La presentación penal fue acompañada por una manifestación gremial frente al edificio de Tribunales II, a pocas cuadras del centro capitalino, en otra embestida del gremio por los recortes de horas extras y adicionales, además de los descuentos de jornadas de asamblea que fueron impulsados por el Ejecutivo municipal.
Según indicó Héctor Cedrón, abogado del sindicato, los cargos obedecen a que el decreto 2.228, que el 11 de junio dispuso un abrupto recorte de horas extras, prolongaciones de jornada y bonificaciones, no habría sido publicado en el Boletín Oficial al día de la fecha.
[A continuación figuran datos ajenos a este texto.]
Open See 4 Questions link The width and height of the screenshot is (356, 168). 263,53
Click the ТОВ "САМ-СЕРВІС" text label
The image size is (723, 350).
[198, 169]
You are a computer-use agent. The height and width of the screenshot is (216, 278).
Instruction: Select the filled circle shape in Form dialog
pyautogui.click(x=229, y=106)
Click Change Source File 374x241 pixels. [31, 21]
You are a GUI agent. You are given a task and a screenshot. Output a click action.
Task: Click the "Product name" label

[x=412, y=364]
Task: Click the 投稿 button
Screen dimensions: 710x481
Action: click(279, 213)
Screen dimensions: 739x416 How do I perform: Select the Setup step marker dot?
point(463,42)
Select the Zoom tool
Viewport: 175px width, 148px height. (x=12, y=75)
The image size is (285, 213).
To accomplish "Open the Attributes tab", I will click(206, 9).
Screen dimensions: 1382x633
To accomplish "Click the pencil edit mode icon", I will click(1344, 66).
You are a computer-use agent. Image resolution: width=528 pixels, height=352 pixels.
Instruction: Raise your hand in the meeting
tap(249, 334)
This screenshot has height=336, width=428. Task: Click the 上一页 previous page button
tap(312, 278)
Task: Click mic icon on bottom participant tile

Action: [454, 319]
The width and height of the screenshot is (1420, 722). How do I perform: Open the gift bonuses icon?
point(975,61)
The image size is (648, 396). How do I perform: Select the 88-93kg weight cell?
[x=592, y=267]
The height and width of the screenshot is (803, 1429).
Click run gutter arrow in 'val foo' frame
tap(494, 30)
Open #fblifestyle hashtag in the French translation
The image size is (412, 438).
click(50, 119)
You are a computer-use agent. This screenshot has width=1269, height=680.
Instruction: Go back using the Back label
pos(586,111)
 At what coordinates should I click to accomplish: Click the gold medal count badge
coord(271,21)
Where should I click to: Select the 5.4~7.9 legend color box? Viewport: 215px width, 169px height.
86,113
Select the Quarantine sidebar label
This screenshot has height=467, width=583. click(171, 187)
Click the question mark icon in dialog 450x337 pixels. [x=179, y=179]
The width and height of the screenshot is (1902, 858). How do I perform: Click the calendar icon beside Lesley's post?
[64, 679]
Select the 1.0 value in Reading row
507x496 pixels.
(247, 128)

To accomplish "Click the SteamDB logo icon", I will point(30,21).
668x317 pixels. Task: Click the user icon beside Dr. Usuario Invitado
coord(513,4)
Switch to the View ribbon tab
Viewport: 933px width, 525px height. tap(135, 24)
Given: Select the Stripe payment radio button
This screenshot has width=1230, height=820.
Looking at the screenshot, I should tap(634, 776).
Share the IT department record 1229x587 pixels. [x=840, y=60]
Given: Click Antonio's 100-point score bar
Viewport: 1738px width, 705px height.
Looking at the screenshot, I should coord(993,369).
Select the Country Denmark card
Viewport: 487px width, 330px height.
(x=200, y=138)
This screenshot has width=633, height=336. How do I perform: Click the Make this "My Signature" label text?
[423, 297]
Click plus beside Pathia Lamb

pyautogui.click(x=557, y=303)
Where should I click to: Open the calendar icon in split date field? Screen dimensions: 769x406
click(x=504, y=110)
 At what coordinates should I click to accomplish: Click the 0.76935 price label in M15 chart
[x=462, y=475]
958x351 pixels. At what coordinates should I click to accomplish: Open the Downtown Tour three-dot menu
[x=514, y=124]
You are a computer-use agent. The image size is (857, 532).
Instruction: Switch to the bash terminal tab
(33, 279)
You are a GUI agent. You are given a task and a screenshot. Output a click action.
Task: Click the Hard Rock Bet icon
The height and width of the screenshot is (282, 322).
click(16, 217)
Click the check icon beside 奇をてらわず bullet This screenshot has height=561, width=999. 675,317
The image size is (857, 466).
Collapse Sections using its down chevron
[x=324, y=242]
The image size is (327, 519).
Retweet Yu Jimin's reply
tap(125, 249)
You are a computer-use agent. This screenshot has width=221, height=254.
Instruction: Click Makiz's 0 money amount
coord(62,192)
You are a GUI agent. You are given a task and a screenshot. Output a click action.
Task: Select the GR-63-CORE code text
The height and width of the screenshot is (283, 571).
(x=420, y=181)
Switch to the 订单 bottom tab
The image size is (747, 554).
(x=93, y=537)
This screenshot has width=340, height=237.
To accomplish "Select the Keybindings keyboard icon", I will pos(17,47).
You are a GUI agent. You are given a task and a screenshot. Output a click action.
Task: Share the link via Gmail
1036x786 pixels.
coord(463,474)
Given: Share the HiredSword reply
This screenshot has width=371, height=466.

El gremio entiende que por tal motivo no se podrían haber aplicado los recortes en la actual liquidación de haberes. Cedrón adelantó que "se solicitó a la Justicia que actúe en el ámbito penal, y que además tome medidas de urgencia para intimar al intendente a la devolución de los haberes recortados ilegalmente".
Por su parte, Giacomino cargó duro nuevamente contra los empleados que mantienen paralizada la atención –sólo hay guardias mínimas- desde hace tres semanas.
"Yo no me voy a amedrentar con estas cosas, es una muestra más que hay que ponerle freno a esta gente, les pido que trabajen, que vuelvan a trabajar, hay que ponerle freno a esto y no se puede gobernar de la manera que ellos quieren, de la forma en que ellos quieren”, dijo el intendente.
Giacomino también se quejó por las protestas sorpresivas que anoche incluyeron un escrache frente a su vivienda. “Nunca hemos cerrado la mesa de diálogo, el viernes fue la última charla que tuvimos. Son cuatro días donde hemos tenido destrozos. Yo no amenazo, digo trabajen. Lo que hice fue descontar los días de quienes no trabajaron. Voy a tener todo el diálogo que haga falta, pero hay que ponerle freno a esta situación", agregó.
Si las conquistas que los trabajadores municipales lograron van en detrinento del presupuesto de la ciudad o si por el contrario Giacomino está gastando de más y mal el dinero de las arcas municipales, ¿es algo que nadie puede solucionar?
Y si nadie puede solucionarlo, ¿hasta donde llegará el nivel de confrontación que tiene como rehenes a los ciudadanos de Córdoba?
Sea cual fuere la respuesta, son demasiadas preguntas. La verdad es que la Gestión de Giacomino va camino a convertirse, junto con la de Germán Kamerath y la de Luis Juez, en un nuevo capítulo politico, digno de ser borrado. Que ganas de no verte nunca más.